**INFORMATION SUPPLIED:**
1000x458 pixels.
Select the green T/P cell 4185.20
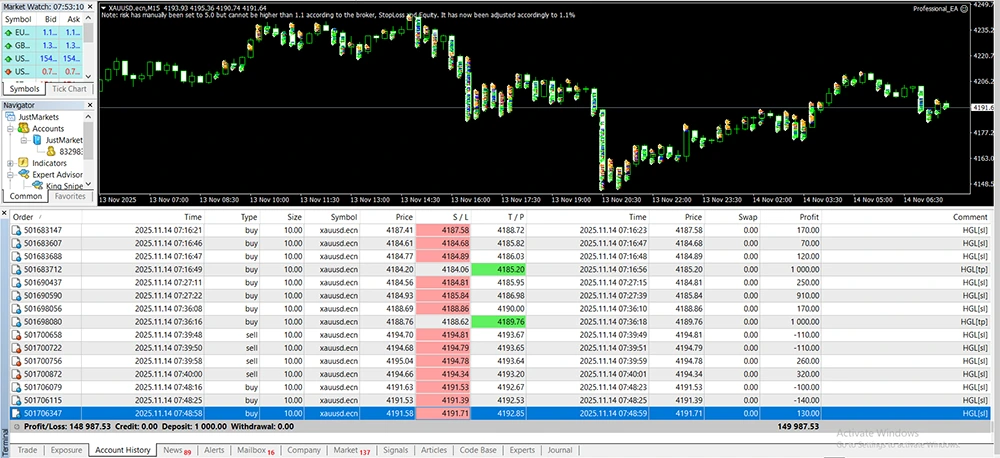pyautogui.click(x=510, y=269)
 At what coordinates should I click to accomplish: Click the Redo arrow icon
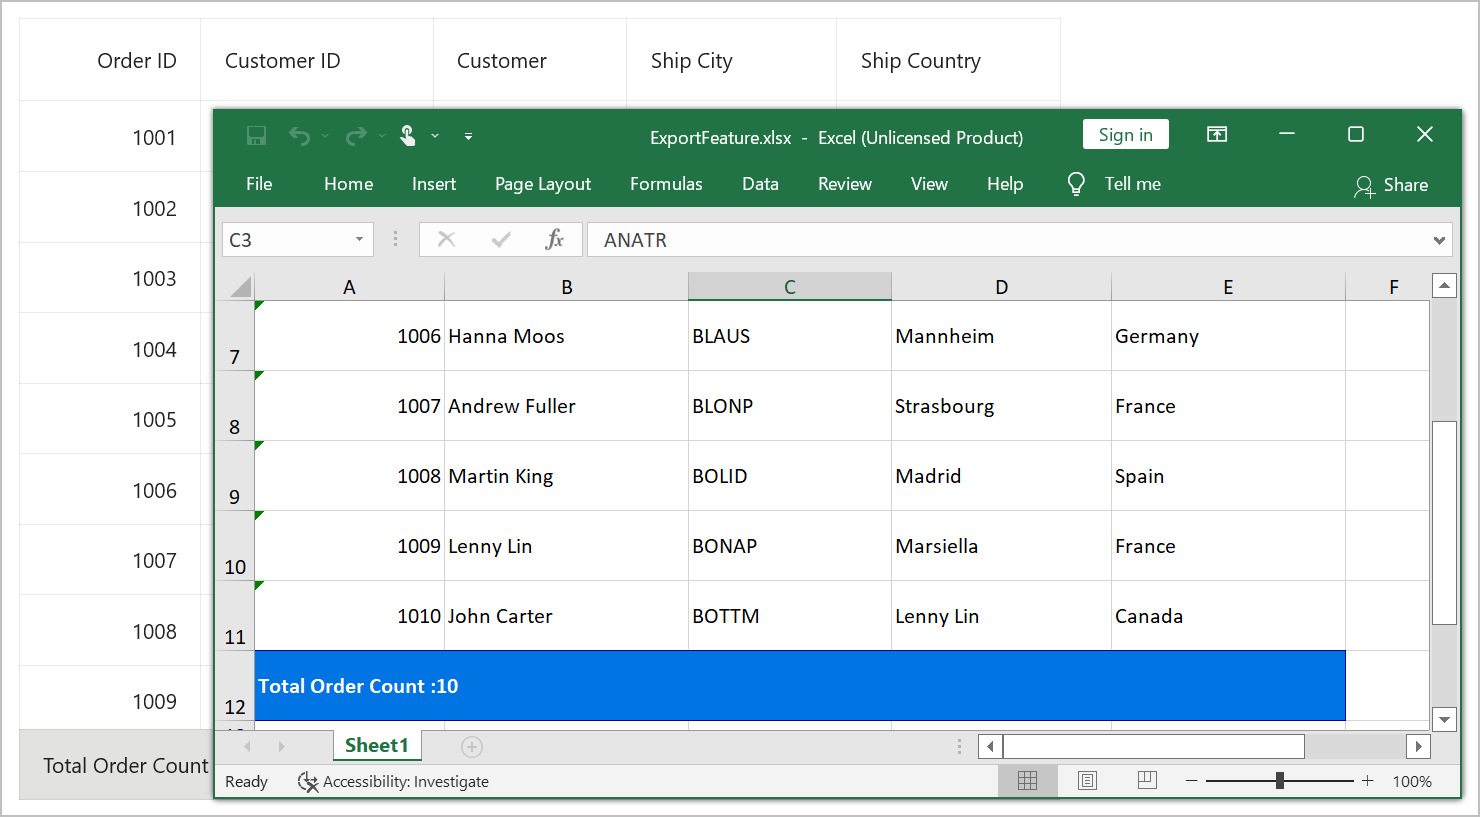[x=355, y=136]
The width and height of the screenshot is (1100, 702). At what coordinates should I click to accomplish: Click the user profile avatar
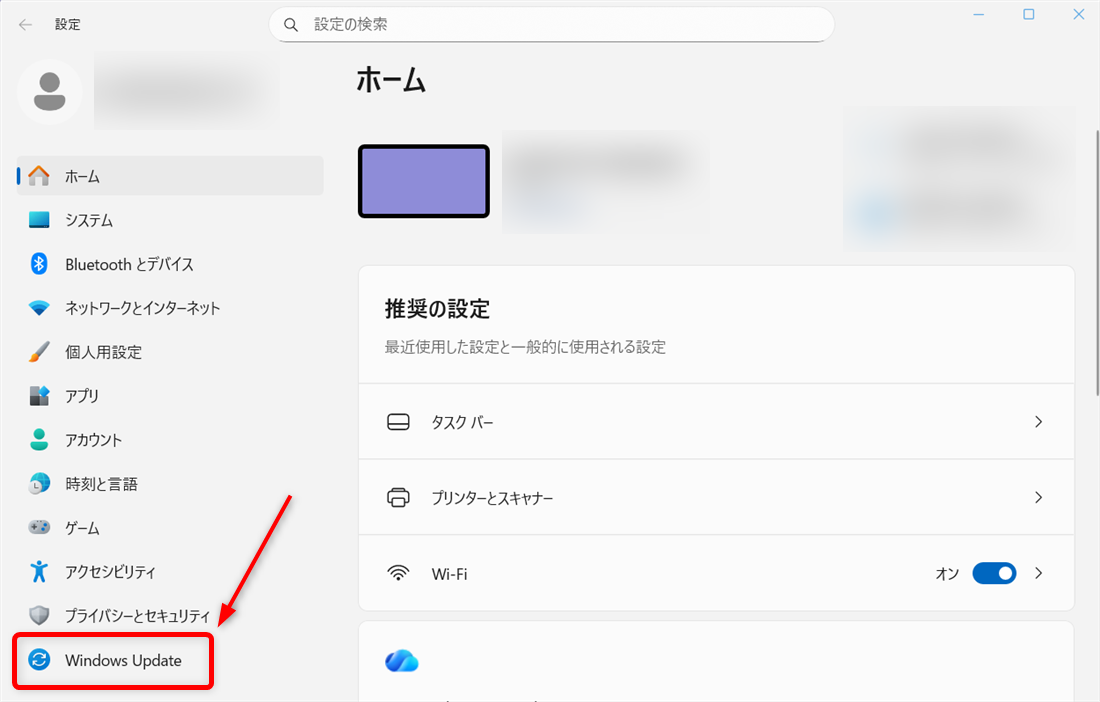pos(50,91)
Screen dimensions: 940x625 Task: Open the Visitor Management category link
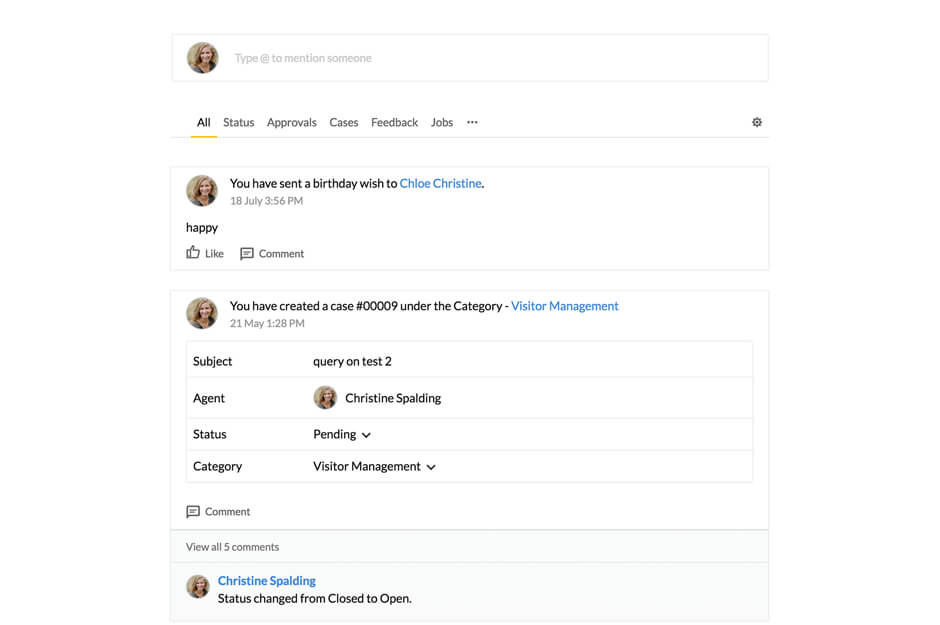(564, 306)
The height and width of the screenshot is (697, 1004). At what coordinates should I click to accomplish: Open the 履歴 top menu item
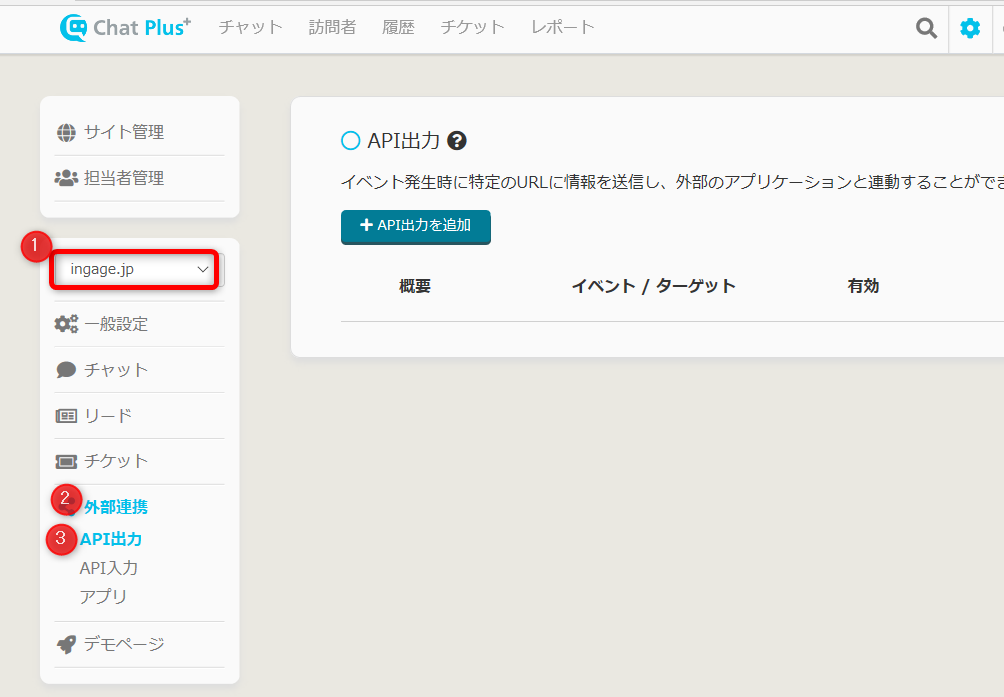tap(398, 27)
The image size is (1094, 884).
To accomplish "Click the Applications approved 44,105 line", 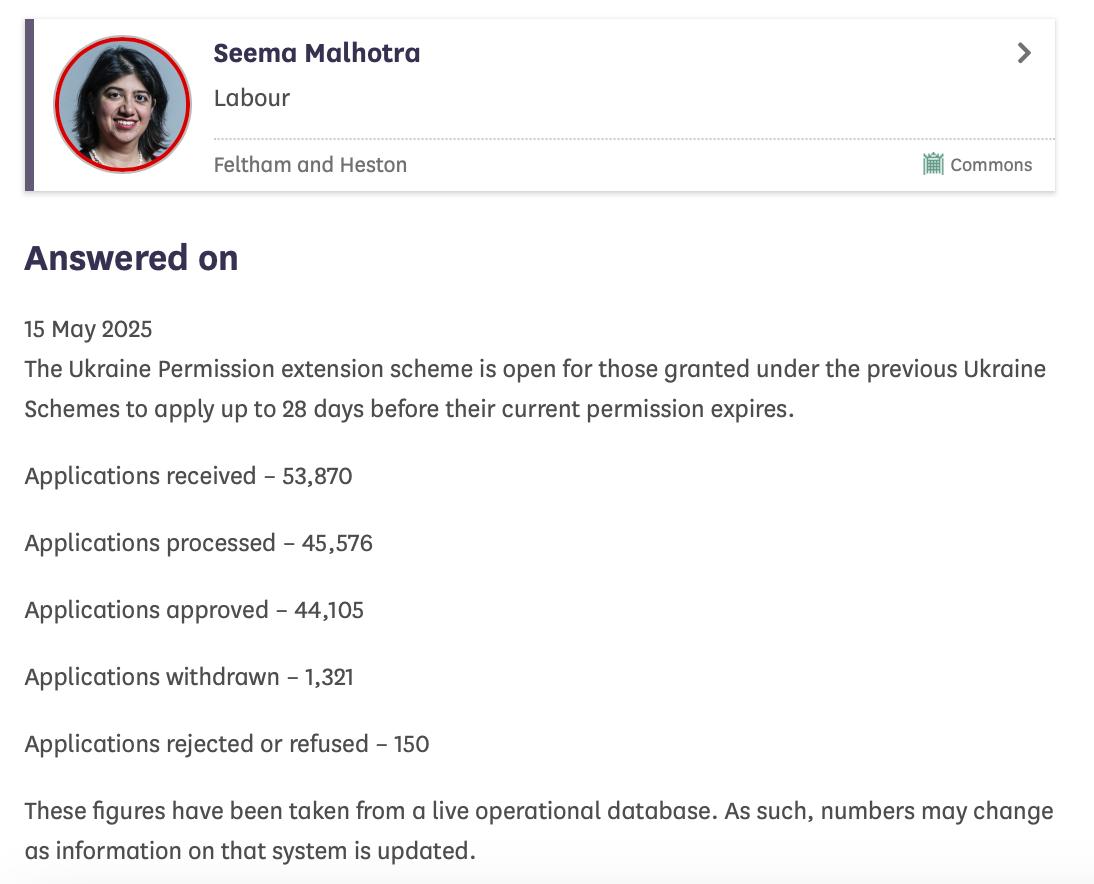I will click(194, 610).
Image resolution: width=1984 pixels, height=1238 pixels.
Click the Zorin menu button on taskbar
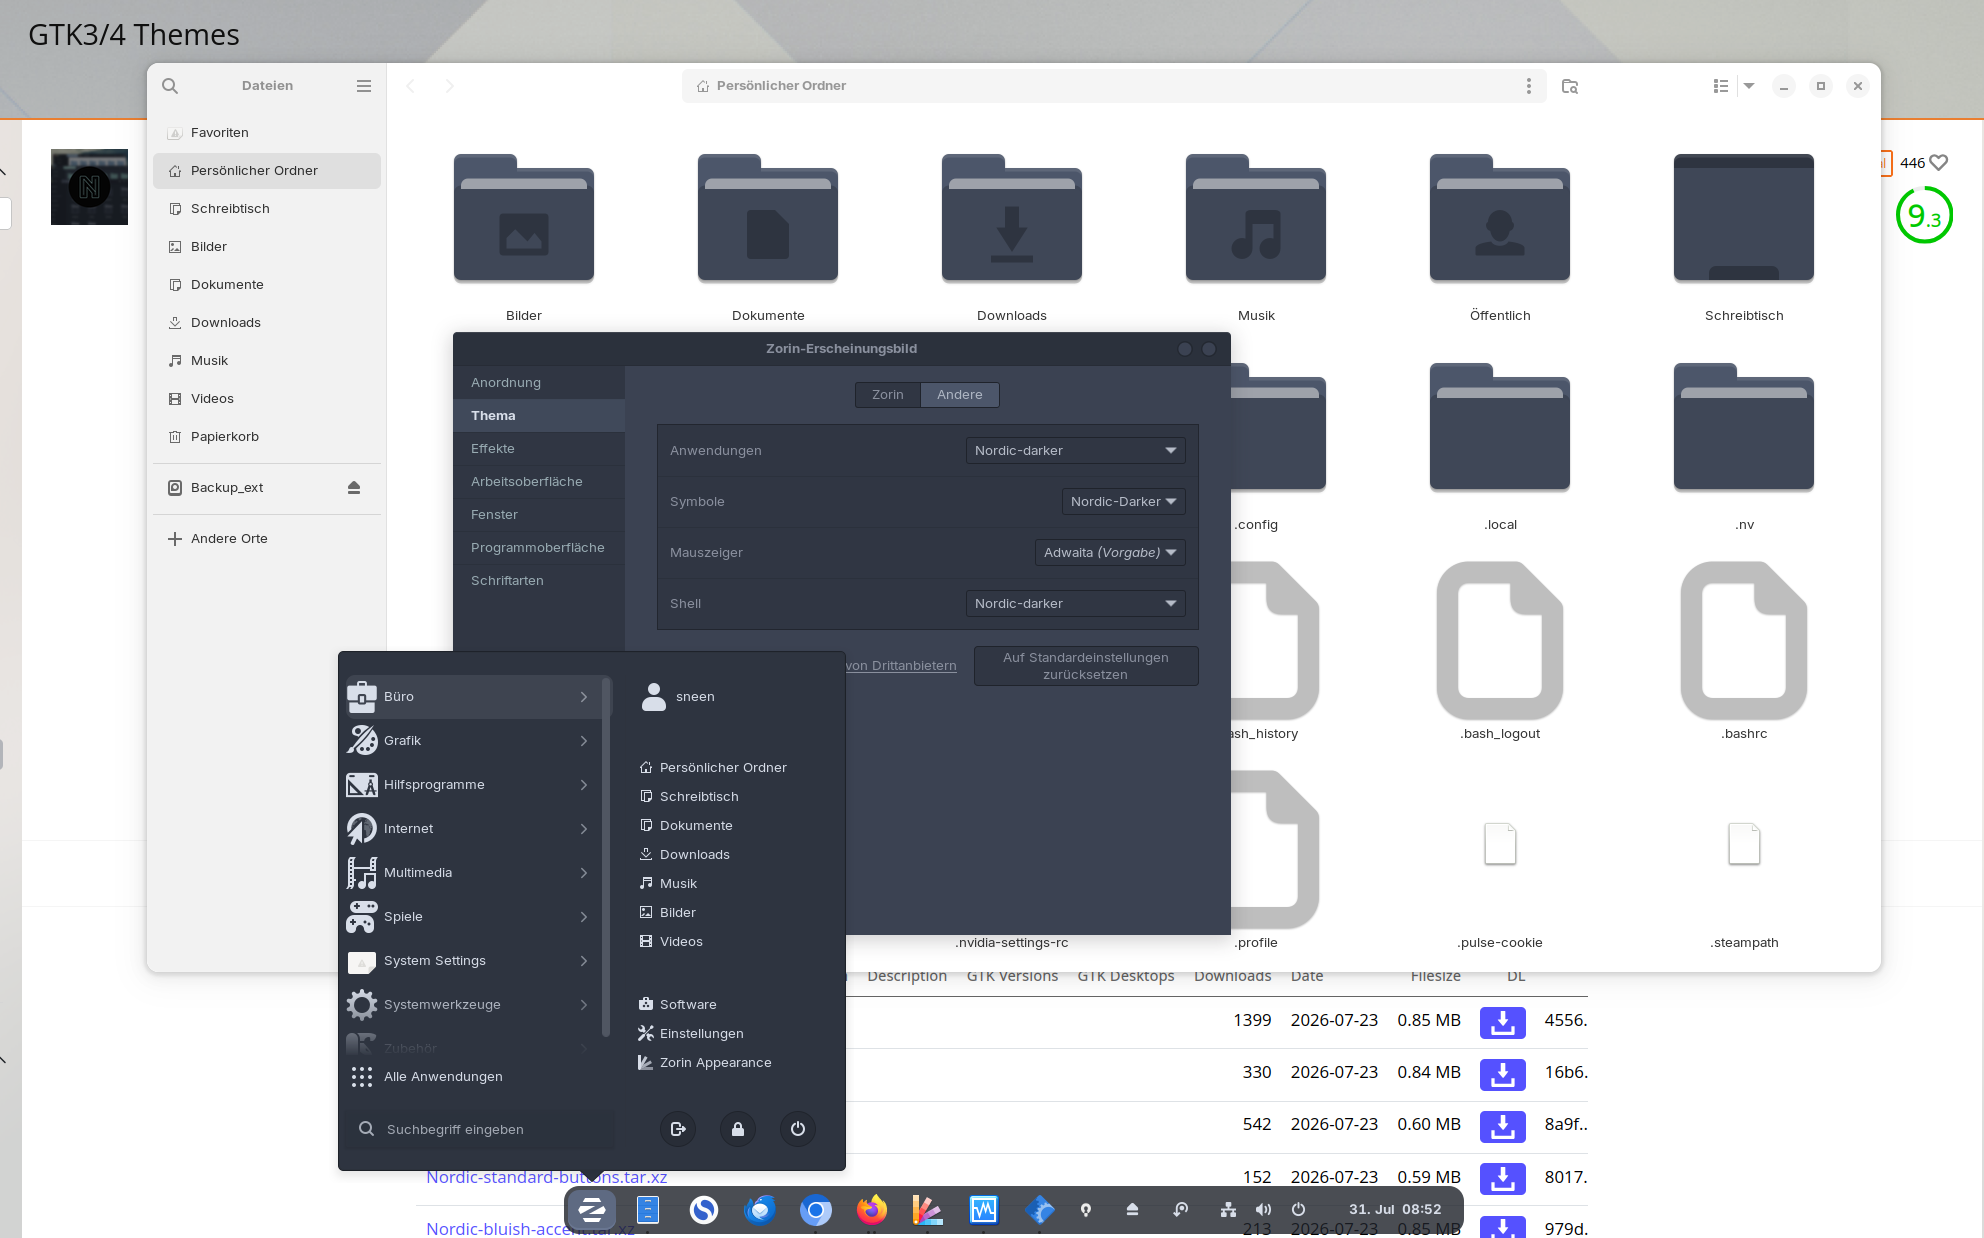591,1210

**PROBLEM TO WORK ON:** Above are the records; copy from them only the lines starting at the one containing "Screen dimensions: 940x625" and ending at the one containing "The image size is (1094, 884).", exactly and without pictures.

**THE COMPLETED TASK:**
Screen dimensions: 940x625 Task: Open the Visitor Management category link
(564, 306)
The height and width of the screenshot is (697, 1004). At what coordinates should I click to accomplish: Open the 履歴 top menu item
tap(398, 27)
The image size is (1094, 884).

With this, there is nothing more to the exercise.